Flash Index Of 105.4 Shows Illinois Economy “Relatively Strong”
The Flash Index to the Illinois economy slipped a tenth of a point from December to January. But economist J. Fred Giertz says last month’s reading of 105.4 still shows “relatively strong” economic growth for the state.
January’s reading remains near the Flash Index’s three-year-high of 105.6, reached in February 2016. Any reading above 100 shows economic growth. The Flash Index last fell below 100 from December 2008 to February 2012, but has stayed above 100 since then.
Giertz says the Flash Index does not predict the future. But he says the state’s economy depends on the health of the national and global economy --- which could change in 2019.
“There’s a lot of concern now about whether 2019 is going to be as strong as 2018,” said Giertz. “And right now, it appears it will probably not be. There’s some international issues. Well, the economy is somewhat slower than expected. Things of that sort.”

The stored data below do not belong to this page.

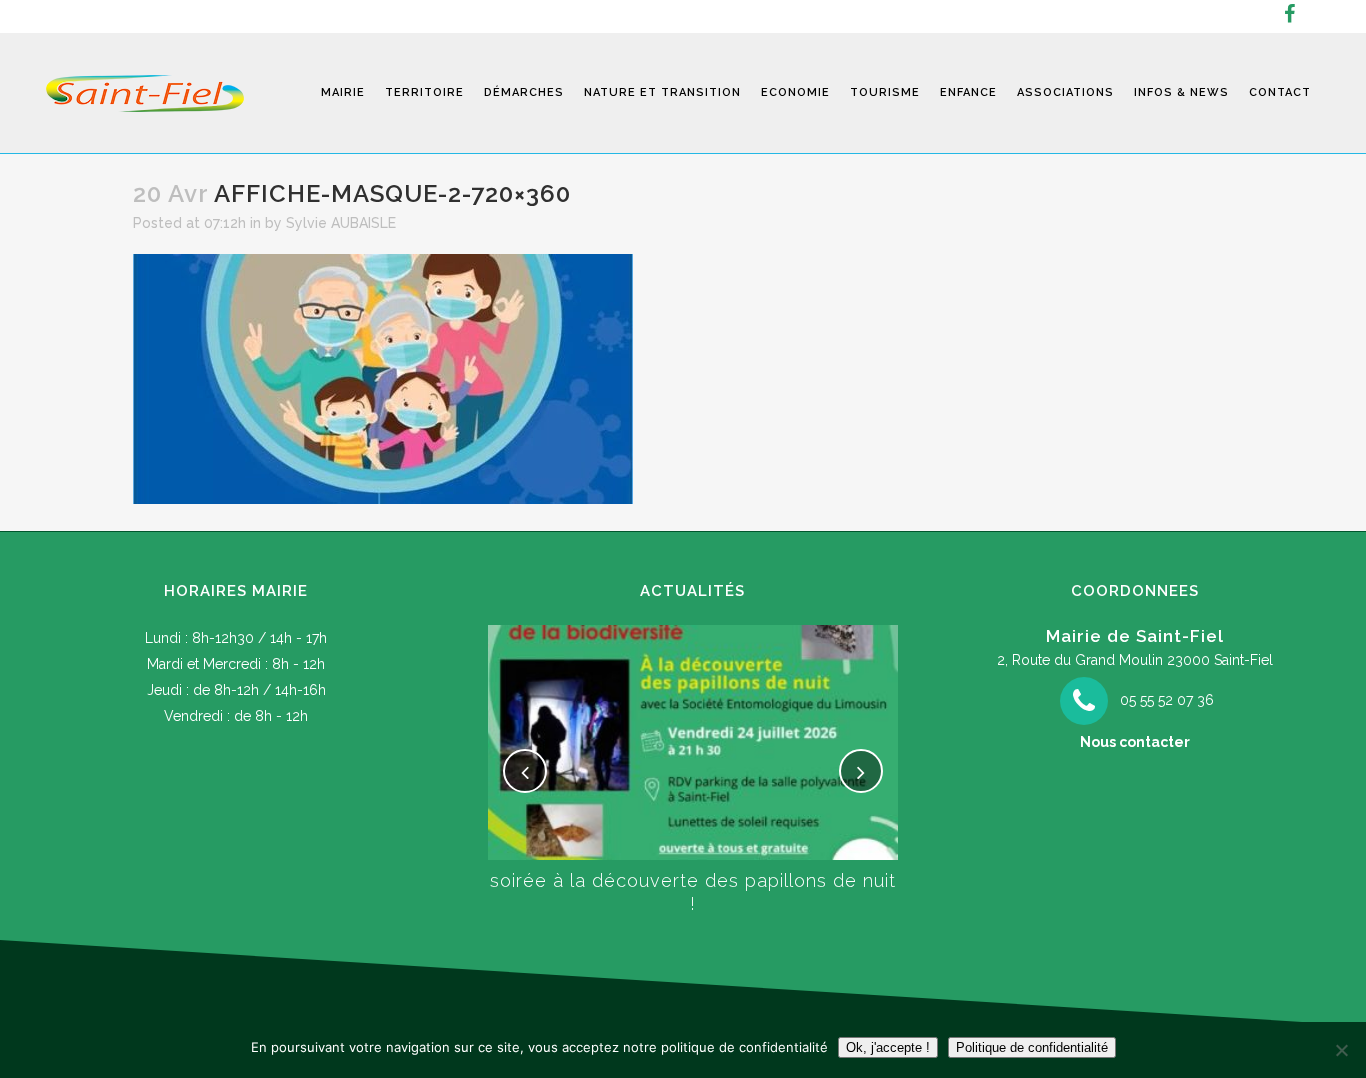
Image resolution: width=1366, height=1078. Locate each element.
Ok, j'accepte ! (888, 1047)
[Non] (1341, 1050)
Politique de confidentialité (1032, 1047)
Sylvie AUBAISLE (341, 223)
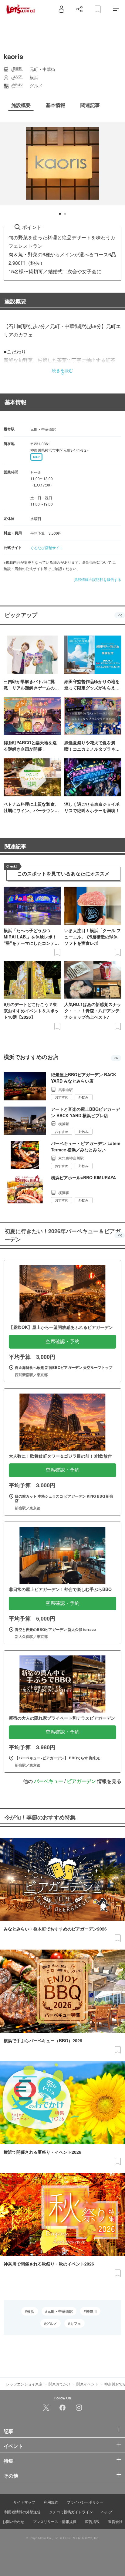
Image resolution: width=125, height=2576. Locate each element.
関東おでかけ (59, 2383)
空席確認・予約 (62, 1341)
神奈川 (91, 2311)
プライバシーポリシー (85, 2502)
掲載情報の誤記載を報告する (97, 579)
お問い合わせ (13, 2521)
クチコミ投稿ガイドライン (71, 2511)
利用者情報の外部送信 (22, 2511)
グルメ (51, 2323)
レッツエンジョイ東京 (24, 2383)
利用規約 (51, 2502)
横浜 (30, 2311)
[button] (60, 214)
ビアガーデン (81, 1781)
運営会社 (115, 2521)
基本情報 (15, 402)
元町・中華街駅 (60, 2311)
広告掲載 (92, 2521)
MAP (36, 457)
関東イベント (87, 2383)
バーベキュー (48, 1781)
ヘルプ (106, 2511)
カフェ (75, 2323)
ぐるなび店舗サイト (46, 547)
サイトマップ (24, 2502)
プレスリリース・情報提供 (54, 2521)
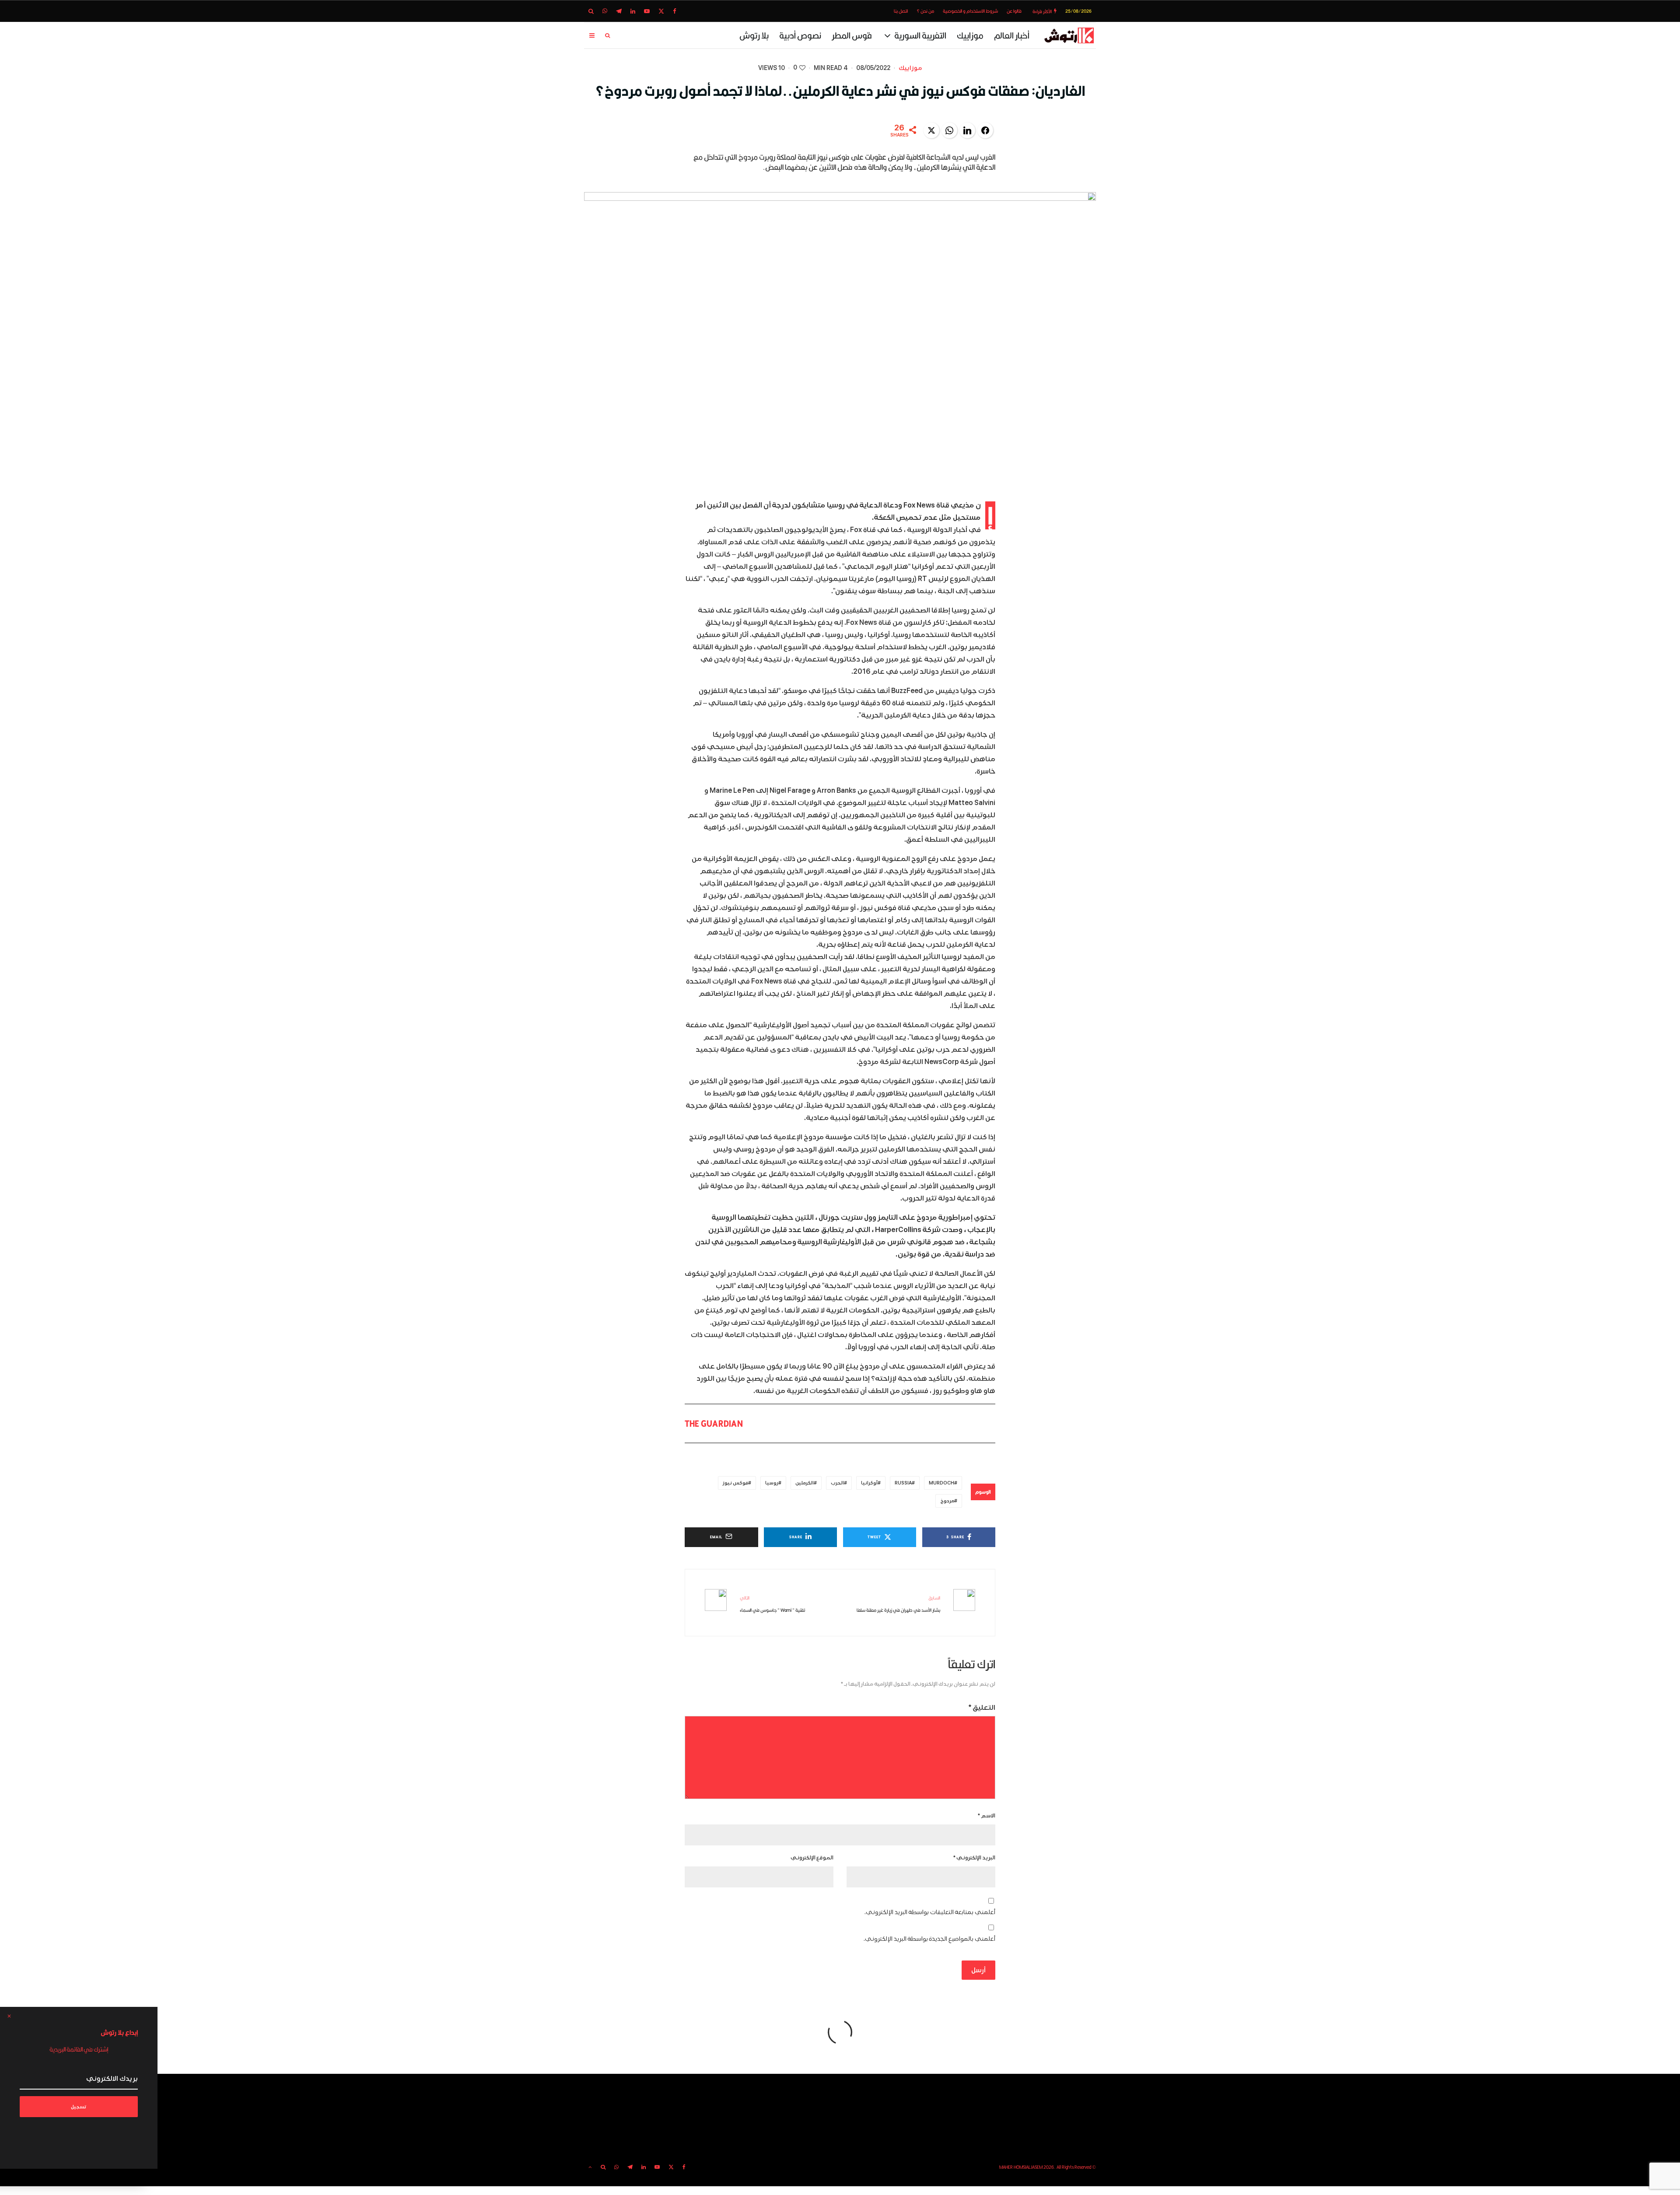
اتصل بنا (901, 11)
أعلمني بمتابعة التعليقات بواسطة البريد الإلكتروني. (929, 1912)
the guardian (714, 1423)
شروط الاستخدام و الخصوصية (970, 11)
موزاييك (970, 35)
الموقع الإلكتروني (812, 1858)
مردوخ (947, 1501)
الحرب (837, 1483)
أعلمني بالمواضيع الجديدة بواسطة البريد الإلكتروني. (929, 1939)
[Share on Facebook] (985, 130)
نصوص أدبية (800, 35)
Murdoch (941, 1483)
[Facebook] (674, 11)
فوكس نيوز (735, 1483)
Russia (903, 1483)
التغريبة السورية (920, 35)
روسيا (771, 1483)
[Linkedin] (633, 11)
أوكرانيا (869, 1483)
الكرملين (804, 1483)
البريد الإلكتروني (974, 1858)
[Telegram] (619, 11)
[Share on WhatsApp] (949, 130)
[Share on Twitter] (931, 130)
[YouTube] (647, 11)
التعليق (982, 1707)
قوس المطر (852, 35)
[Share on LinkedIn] (967, 130)
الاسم (986, 1816)
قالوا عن (1014, 11)
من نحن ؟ (925, 11)
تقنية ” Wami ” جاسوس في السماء (772, 1603)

Giertz compiles the Flash Index for the University of Illinois’ Institute of Government and Public Affairs. The Index is based on a weighted average of growth rates, as reflected in state tax receipts. Giertz says sales tax receipts were up slightly in January, compared to a year ago. Corporate and individual tax receipts were down.
Giertz says it’s likely that the individual tax receipts were affected by lower estimated tax payments compared to last year, because of a reduction in capital gains last year, caused by a weak stock market.